— Supplied passage —
## START
# IMPs



## MedCorps (2 Mar 2005)

Hello all, 

Does anyone know what company is responsible for selling IMP rations to the CF?  

There is no marking on the box / outside of the meal package.  And when you get inside the package all the contents are marked with who made each of them.   

Someone must put these things together for the CF.  

At the same time (while I am asking).  Anyone know what the cost per unit is?  How many does the CF buy per year?  If you know (off the top of your head) the LCMM's name and phone number you could email that to me also.  

Thanks in advance. 

Cheers, 

MC


----------



## Scoobie Newbie (2 Mar 2005)

I have seen some of the meals labeled Pantry Chef but I don't think that's what your getting at.  I have also heard that each IMP goes from $10-$15 per meal, 10 meals in a box.


----------



## chrisf (2 Mar 2005)

I've also hear some folks claim the meals are closer to $30, but from what I understood, the actual price was much closer to $6 each for normal IMPs, a little more for the vegetarian rations. Considering the quantity we go through, $10-$15 each would sound a little extreme...


----------



## Burrows (2 Mar 2005)

I think its FreddyChef that makes the entree.


----------



## George Wallace (2 Mar 2005)

Just a Sig Op said:
			
		

> I've also hear some folks claim the meals are closer to $30, but from what I understood, the actual price was much closer to $6 each for normal IMPs, a little more for the vegetarian rations. Considering the quantity we go through, $10-$15 each would sound a little extreme...
## END
— Records to use —
## START
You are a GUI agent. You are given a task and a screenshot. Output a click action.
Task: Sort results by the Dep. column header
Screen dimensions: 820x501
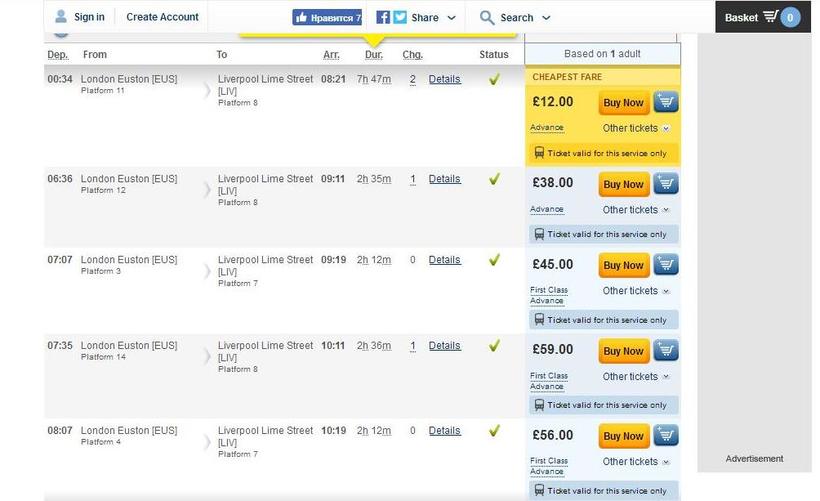click(57, 55)
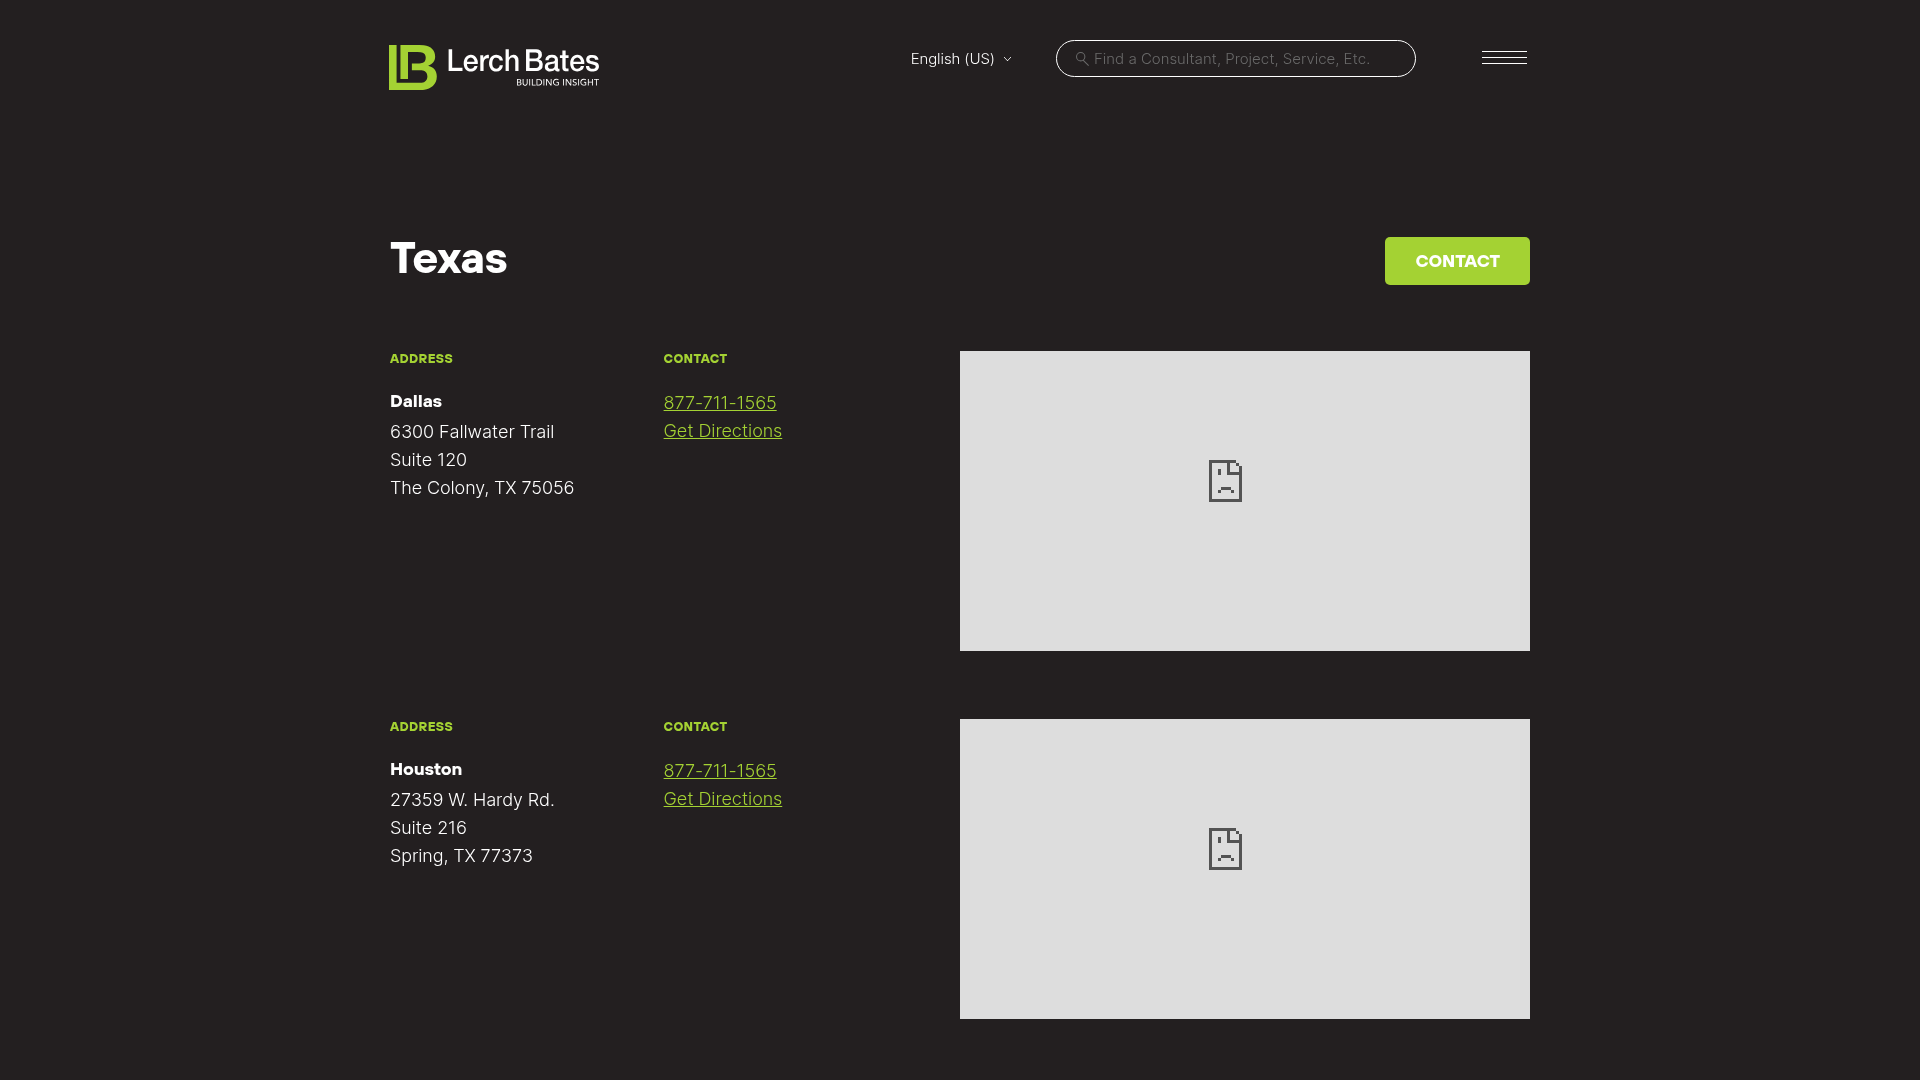The image size is (1920, 1080).
Task: Expand the language selector options
Action: coord(960,59)
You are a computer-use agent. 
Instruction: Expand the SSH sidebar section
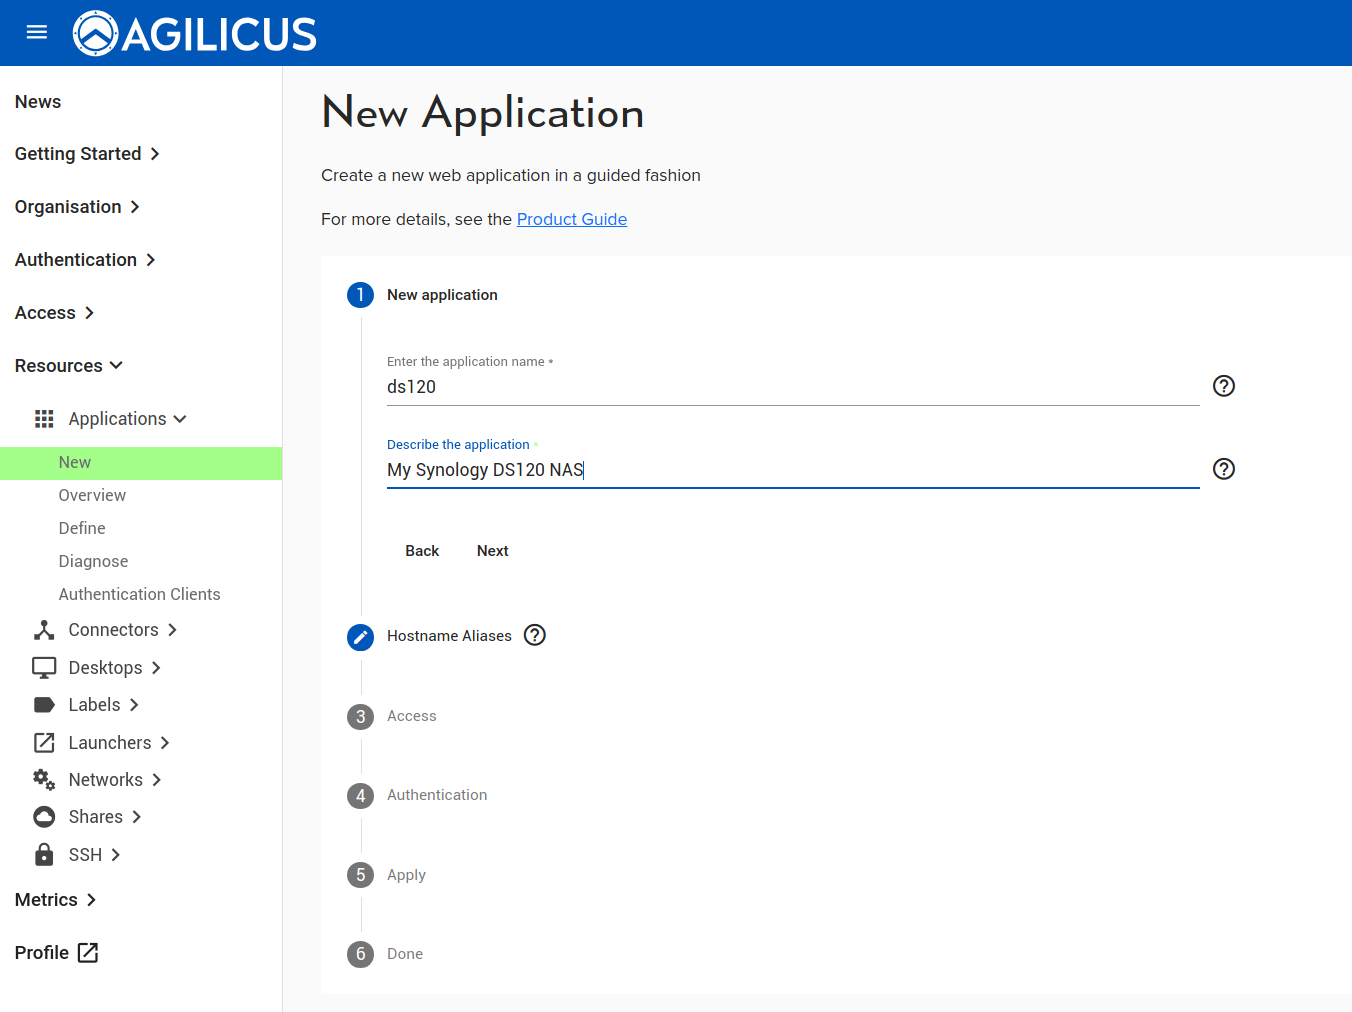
## END
— The tasks —
1 > Reproduce every one of the screen-interaction entries above line for line, leaving out the pictures.
2 > Carry on the forum thread about IMP ration suppliers and prices, picking up right after its final line.

— Exercise results —
1 >
You are a GUI agent. You are given a task and a screenshot. Output a click action.
Task: Sort results by the Dep. column header
Screen dimensions: 820x501
click(57, 55)
The image size is (1920, 1080).
Task: Expand the language selector options
Action: coord(960,59)
You are a computer-use agent. 
Instruction: Expand the SSH sidebar section

2 >
Would you up the price estimate if you found out that they were packaged in Quebec?   ;D


----------



## beach_bum (2 Mar 2005)

Burrows said:
			
		

> I think its FreddyChef that makes the entree.



That's what I thought as well.  As for the cost, go to MEC and price out that stuff.  It's pretty expensive really.  I know when I looked a couple of years ago I was very surprised at how much that stuff cost.


----------



## Freddy Chef (3 Mar 2005)

Yep, Freddy Chef [;D], St Hyacinth Quebec, makes some of the main meals and desserts.

An American company may have had a contract for some of the main meals (Wornick, Meatloaf and Onion Sauce?).

A company from BC makes the salmon filet main meal.

Mother Parkers, Mississauga Ontario, contributes the instant coffee and coffee whitener.

And a few other Quebec based companies contribute components.

I've also heard the rumor that IMP's cost $30 per ration pack. $7.50, according to this site:

http://www.mreinfo.com/imps.html

Surplus stores usually sell them for $10.


----------



## foerestedwarrior (3 Mar 2005)

My better judgment sais that around 10 bucks a pop sounds right for the mass volume they go through, but it is the Canadian Forces.................


----------



## chrisf (3 Mar 2005)

beach_bum said:
			
		

> That's what I thought as well.   As for the cost, go to MEC and price out that stuff.   It's pretty expensive really.   I know when I looked a couple of years ago I was very surprised at how much that stuff cost.



Supply and demand though... look at MEC's other stuff...also over priced...


----------



## my72jeep (3 Mar 2005)

Used to be a company in Stratford Ont. packaged them.


----------



## Stomper (3 Mar 2005)

I got to pack hundreds of the box lunches once. I have to say I sort of enjoyed it.


----------



## TheCheez (3 Mar 2005)

If you're looking to buy these I have seen em on Ebay before. Cheaper than $10 a pop too.

That place really does have everything!


----------



## big bad john (3 Mar 2005)

IMP's are so much better than Compo rations, though I do miss the curry sauce when I've had Canadian rations.


----------



## Armymedic (3 Mar 2005)

MC,
I bet you wanna know so you can go bomb the place after eating nothing but IMPs the whole time you were in Sri Lanka?


----------



## c_canuk (4 Mar 2005)

anyone know the right combonation of meals to keep them from either forming up like concrete in the digestive track or passing through like baby oil? or is it just me?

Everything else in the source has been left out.